* Start Material provided *

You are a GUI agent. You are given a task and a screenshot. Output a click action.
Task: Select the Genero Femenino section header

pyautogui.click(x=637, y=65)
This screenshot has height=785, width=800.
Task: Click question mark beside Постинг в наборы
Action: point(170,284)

* End Material provided *

Exercise description :: Reproduce the data above line for line, without altering anything.

Exercise answer ::
You are a GUI agent. You are given a task and a screenshot. Output a click action.
Task: Select the Genero Femenino section header

pyautogui.click(x=637, y=65)
This screenshot has height=785, width=800.
Task: Click question mark beside Постинг в наборы
Action: point(170,284)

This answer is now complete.